Soupremacy was able to reopen with no inside dining. Other businesses were getting ready to reopen their dining rooms. Restrictions from the pandemic had been loosened, and restaurants were being allowed to open at half capacity.

Instead of re-opening that Monday, some restaurants were closed, with boards over the windows and doors. Many of them remained in that state Tuesday, two and a half weeks later, either unable or unwilling to reopen.

Cooney said she believes that some people have been scared away from downtown.

“Moving forward it will be getting the perception that downtown is still safe out to the public,” she said, adding that she believes downtown is safe.
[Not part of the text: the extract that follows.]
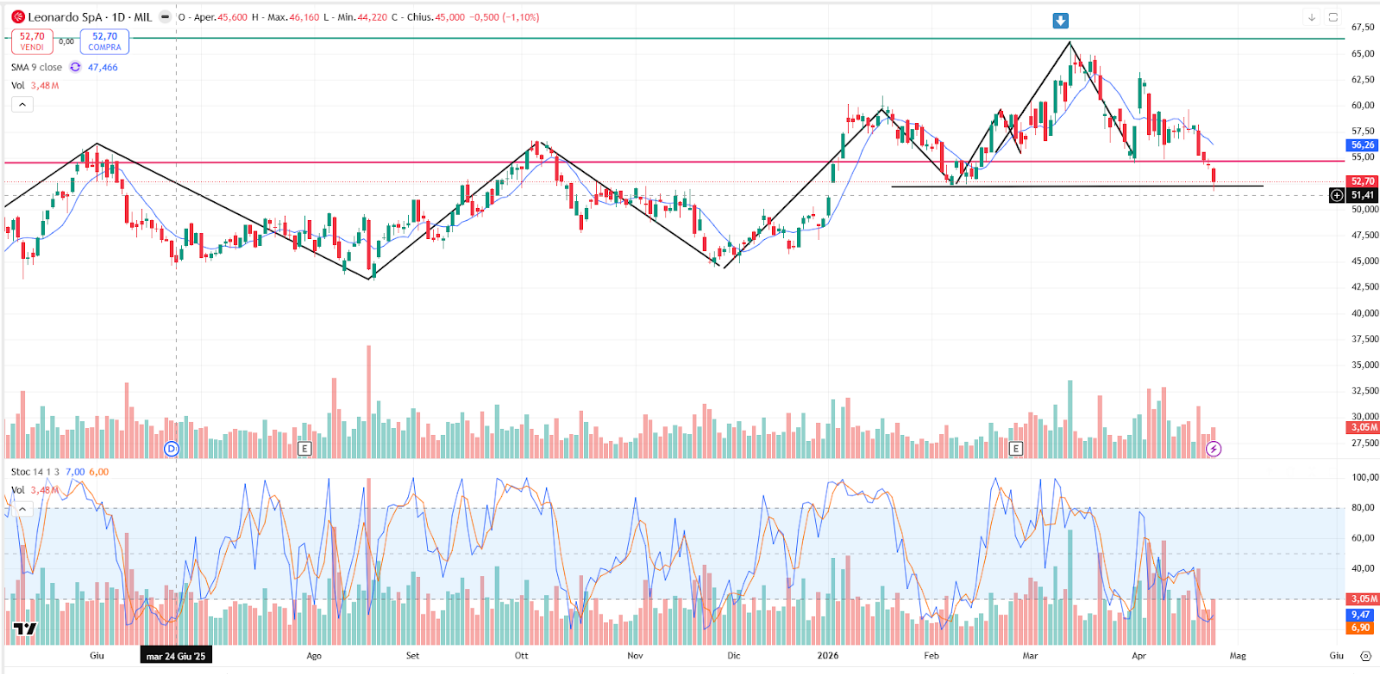Toggle the symbol legend minus button
This screenshot has height=674, width=1380.
tap(164, 18)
Cooney and her business are fighting two stigmas: one that says restaurants and businesses might not be safe from coronavirus, and one that says it’s not safe to be downtown, especially at night.

Both provide ample obstacles to business.

“We thrive on people in the office buildings. That’s where we’re really hurting because nobody’s back in the office yet,” she said. “Some of the larger corporations, we’re hearing, are not coming back until next year.”

So, they’re keeping the reduced hours they adopted during the pandemic, closing after lunch.

“Until the city gets convention business back, there’s not much point in being open other than that,” she said, adding that they hope to figure out how to transition, at some point, back to being open on weekends and for dinner.